## Supplied material
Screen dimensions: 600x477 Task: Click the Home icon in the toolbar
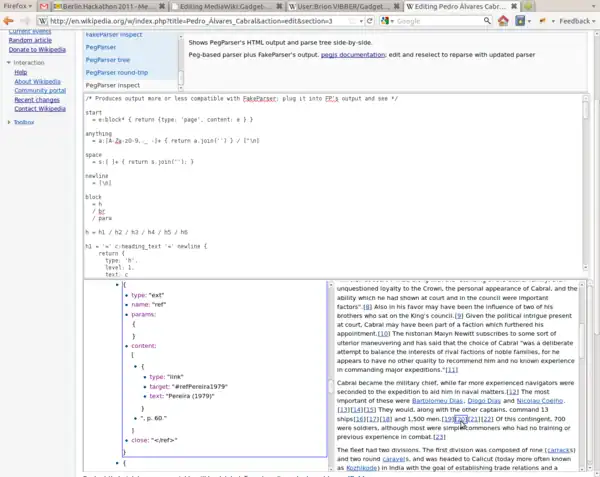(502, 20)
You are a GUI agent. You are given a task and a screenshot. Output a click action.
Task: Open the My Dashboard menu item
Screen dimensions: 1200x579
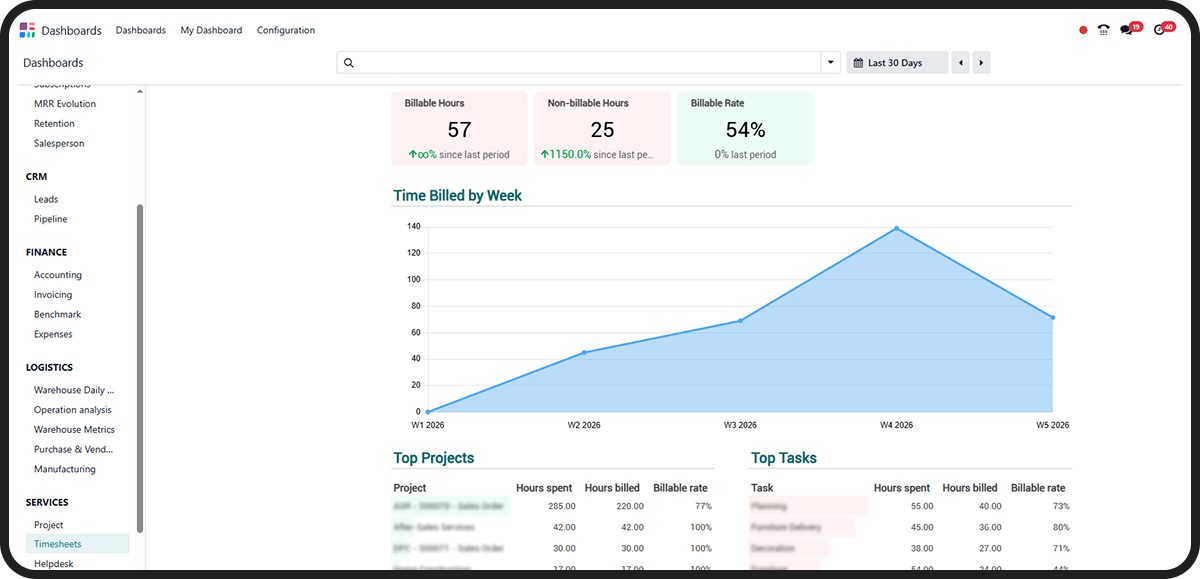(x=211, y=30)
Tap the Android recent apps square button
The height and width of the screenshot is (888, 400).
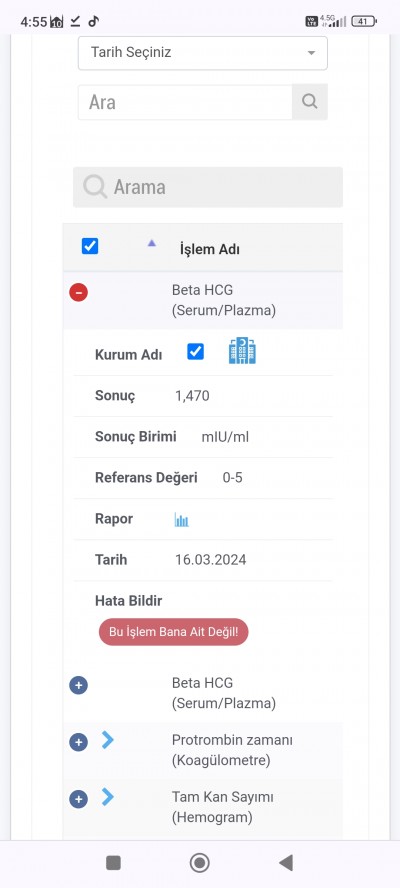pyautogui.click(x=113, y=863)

==

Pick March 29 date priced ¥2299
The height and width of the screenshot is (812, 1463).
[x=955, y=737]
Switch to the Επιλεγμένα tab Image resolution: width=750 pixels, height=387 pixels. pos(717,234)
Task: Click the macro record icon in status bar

## Task to complete
Give the items above, from the line containing "Screen dimensions: 600x477" down to the line containing "pyautogui.click(x=113, y=863)" (both lines included), as a two-column CSV with the columns text and answer. Use one row per item, put each value in a quoted field with line breaks turned into spaces, and leave out the pictures.

## Solution for this exercise
text,answer
"Screen dimensions: 600x477 Task: Click the Home icon in the toolbar","(502, 20)"
"You are a GUI agent. You are given a task and a screenshot. Output a click action. Task: Open the My Dashboard menu item Screen dimensions: 1200x579","(x=211, y=30)"
"Tap the Android recent apps square button The height and width of the screenshot is (888, 400).","pyautogui.click(x=113, y=863)"